Powell’s techies had plenty to say about the FCC’s regulatory vision,
spectrum allocation, telecom regulation, censorship, media ownership,
Internet telephony (VoIP), broadband over power lines (BPL) and Powell
himself.


“Let me just say again that this very blog is a revolutionary one. I
strongly believe that the Internet is the perfect forum to avoid the
lobbyists, and that no matter what decisions you make as chairman, you’ve
already made the best one possible,” Jonathan Ivy wrote.


“I am frankly disappointed by the FCC and your leadership. You have acted like a
typical BIG-BUSINESS mentality politician. You were born with a proverbial
‘silver-spoon’ and you have a lot of charisma,” wrote D. Nathan. “However,
your implementation of the Telecom Act of 1996 was a miserable failure.”


Landcruiser weighed in with: “Deregulation allowed them [telcos] to price
out their competitors by using their monopoly power over the phone lines.
What will be different in the era of VoIP?”


Another reader urged Powell not to become a “hoodwinked bumpkin” on the BPL
issue, contending that “many of us here [Silicon Valley] laugh at BPL.
Please save yourself from this one before the BPL proponents talk your staff
further into disgrace.”


A number of those who replied to Powell simply questioned the regulatory
vision of the FCC.


“The FCC keeps stating their desire to promote competition, especially
facilities-based competition” wrote Cluge. “Perhaps the FCC should start
ACTING like it wants competition.”


By Sunday, Powell was ready with his responses, taking the opportunity to describe
the FCC’s position.


“We do have a vision.
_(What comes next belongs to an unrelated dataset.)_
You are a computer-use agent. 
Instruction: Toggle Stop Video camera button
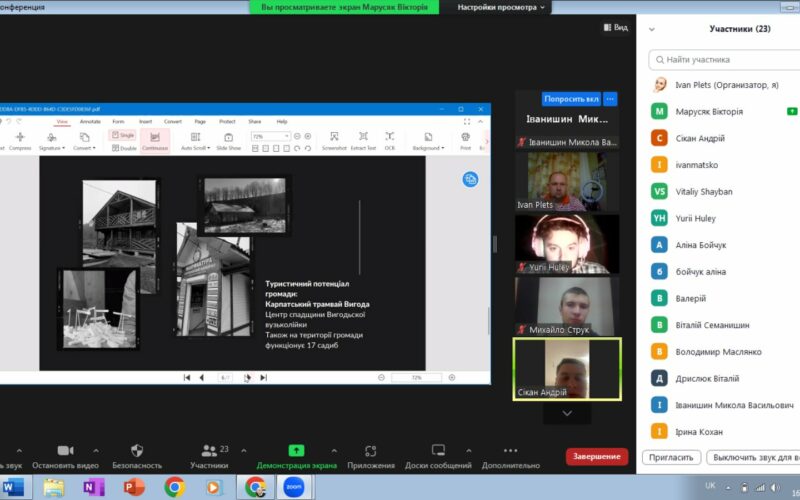tap(65, 451)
I call it digital migration,” Powell wrote. “The biggest problem for
the last 100 years has been the government embracing monopoly and the fact
that there was basically one wire to bring communication service to all
consumers, regardless of where they lived. A network was
optimized for one application — copper wire for voice by telcos, coaxial
for multichannel video by cable companies and so on.”


Powell said the FCC was solving the “one-wire dynamic” by “driving multiple
broadband platforms,” such as DSL, cable modem, BPL, Wi-Fi , satellite
broadband and ultra wideband technology .


“More importantly, by following the Internet paradigm and thinking of
services as applications that can be divorced from any one platform, we can
see a second order of competition developing in the application layer,”
Powell wrote. “VoIP is a strong example! Less regulation in this service
layer will foster innovation and competition.”


Powell also defended his long opposition to forcing incumbent telephone
companies to share their lines at deeply discounted rates to competitors.
Last year, Powell was on the short end of a 3-2 FCC vote to maintain the
discount pricing regime, but earlier this year, the courts rejected the
decision.


“I do not believe all the high ambitions for competition should rest on
basically reselling the incumbents’ services. Consumers get a choice, but a
flat one,” he wrote. “There is not much product differentiation possible
(just selling the same thing). Not much price competition possible (stuck
with price inputs and a state-regulated retail market). Not much network
redundancy at a time of serious risk to our nation.”


Powell said the FCC will write new rules in the next six months to “promote
small competitors using the incumbent’s network to provide necessary
facilities. Facilities-based competition is something I strongly support.”